Selain itu, katanya, biodiesel memiliki viskositas (kekentalan) lebih tinggi yaitu sebesar 4,15 mm2/s dibandingkan dengan solar sebesar 3,25 mm2/s. Ketika diinjeksi maka kabutnya lebih besar. Solar habis terbakar dan FAME tidak habis terbakar sehingga sebagian terbawa oleh blow by gas turun ke crankcase (bagian mesin), dan masuk ke dalam pelumas.
Baca juga: Penggunaan B35 Dinilai Masih Perlu Bahan Aditif Khusus Agar Tak Hambat Kerja Mesin Kendaraan
Di sisi lain, menurutnya, dengan viskositas pelumas lebih tinggi dibandingkan dengan FAME sehingga dengan masuknya FAME menyebabkan pelumas makin encer. Oleh sebab itu, pelumas justru menjadi lebih licin karena seperti mendapatkan aditif anti-friction melalui FAME tersebut.
“Sehingga sampai sekarang nggak ada keluhan soal oli dari teman-teman pengguna B35 di lapangan. Ganti oli tetap normal 250 jam atau 500 jam saja. Tapi, mereka mengeluh masalah ganti filter jadi lebih sering, power loss [kehilangan tenaga], interval injector service menjadi lebih cepat, bahan bakar lebih boros. Karena itulah di lapangan sangat jarang mendapatkan keluhan terkait pelumas,” tutur Tri.
Menurutnya, di dalam pompa bahan bakar, semua komponennya dilumasi bahan bakar tidak ada yang dilumasi dengan pelumas. “Seharusnya tidak ada keluhan soal pelumas terkait dengan bahan bakar B35," ujarnya.
Baca juga: Program Biodiesel B35 Bisa Jadi Penyelamat Harga TBS Sawit di Tengah Penurunan Ekspor
Tri menambahkan, dengan sifat higroskopis, ketika B35 di tangki timbun yang banyak ruang kosong di dalamnya, terjadi kondensasi uap air karena ada ruang udara yang diserap FAME sehingga kadar air dalam bahan bakar makin bertambah.
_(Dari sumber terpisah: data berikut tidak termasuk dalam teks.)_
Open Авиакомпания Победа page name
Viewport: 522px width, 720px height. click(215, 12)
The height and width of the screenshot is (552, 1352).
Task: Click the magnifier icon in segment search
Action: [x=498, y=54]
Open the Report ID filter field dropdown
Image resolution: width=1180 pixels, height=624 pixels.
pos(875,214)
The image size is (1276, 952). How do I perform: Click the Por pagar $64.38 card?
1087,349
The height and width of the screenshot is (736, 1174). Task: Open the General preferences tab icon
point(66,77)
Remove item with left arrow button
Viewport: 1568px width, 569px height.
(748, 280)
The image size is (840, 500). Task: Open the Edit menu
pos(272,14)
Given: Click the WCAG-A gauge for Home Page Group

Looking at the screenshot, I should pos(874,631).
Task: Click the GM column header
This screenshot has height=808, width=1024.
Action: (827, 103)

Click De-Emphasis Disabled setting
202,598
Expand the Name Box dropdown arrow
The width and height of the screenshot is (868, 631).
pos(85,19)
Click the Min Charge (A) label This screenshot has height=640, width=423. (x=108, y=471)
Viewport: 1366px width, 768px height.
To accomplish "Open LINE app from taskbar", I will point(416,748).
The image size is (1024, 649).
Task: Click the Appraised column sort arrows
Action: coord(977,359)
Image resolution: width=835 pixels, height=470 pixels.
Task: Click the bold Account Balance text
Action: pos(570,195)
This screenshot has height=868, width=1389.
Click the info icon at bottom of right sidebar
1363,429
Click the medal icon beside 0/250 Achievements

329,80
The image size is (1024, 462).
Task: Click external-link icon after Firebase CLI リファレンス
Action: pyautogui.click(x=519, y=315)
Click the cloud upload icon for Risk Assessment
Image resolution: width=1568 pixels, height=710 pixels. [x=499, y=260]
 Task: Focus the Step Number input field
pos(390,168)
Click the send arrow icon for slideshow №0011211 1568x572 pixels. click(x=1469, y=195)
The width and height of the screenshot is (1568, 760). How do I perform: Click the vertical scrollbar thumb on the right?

Air yang tercampur dalam bahan bakar, lanjutnya, membentuk emulsi yang memicu bakteri dan jamur, kemudian timbul lapisan gel yang bermuara di filter bahan bakar.
Akan tetapi, Tri juga menilai, program mandatory B35 memberikan banyak benefit seperti penghiliran CPO sekaligus sejalan dengan upaya pemerintah dalam menurunkan emisi karbon. Di sisi lain, dampak negatif dari B35 perlu diatasi agar program B35 berjalan lancar dan tidak merugikan pelaku industri dan pengguna.
“Dalam penyimpanan B35 harus dibersihkan secara rutin, melakukan sirkulasi bahan bakar dengan mengambil dari bawah melalui filter untuk dinaikkan ke atas, modifikasi dengan menambahkan filter untuk menjaga agar bahan bakar yang masuk ke ruang bakar lebih bersih. Solusi lain dengan menggunakan zat aditif bahan bakar," kata Tri.
Baca juga: Menko Airlangga Jelaskan Implementasi B35 Akan Hemat Devisa Negara
Hal senada disampaikan Bambang Tjahjono bahwa ada sifat negatif biodiesel seperti penggunaan bahan bakar menjadi lebih boros. Bahkan, sifat higroskopis menyebabkan kadar air dalam biodiesel cukup tinggi sehingga membahayakan mesin.
“Sifat berikutnya, mudah oksidasi menyebabkan endapan, impact pada filter bahan bakar. Kemudian sifat korosif. Ini menyangkut jangka panjang yang sering dilupakan. Setelah saya kasih feedback ke pemerintah, baru muncul pedoman teknis, penyimpanan B35 maksimal 3 bulan. Setelah 3 bulan harus dites, diuji lagi," ujarnya.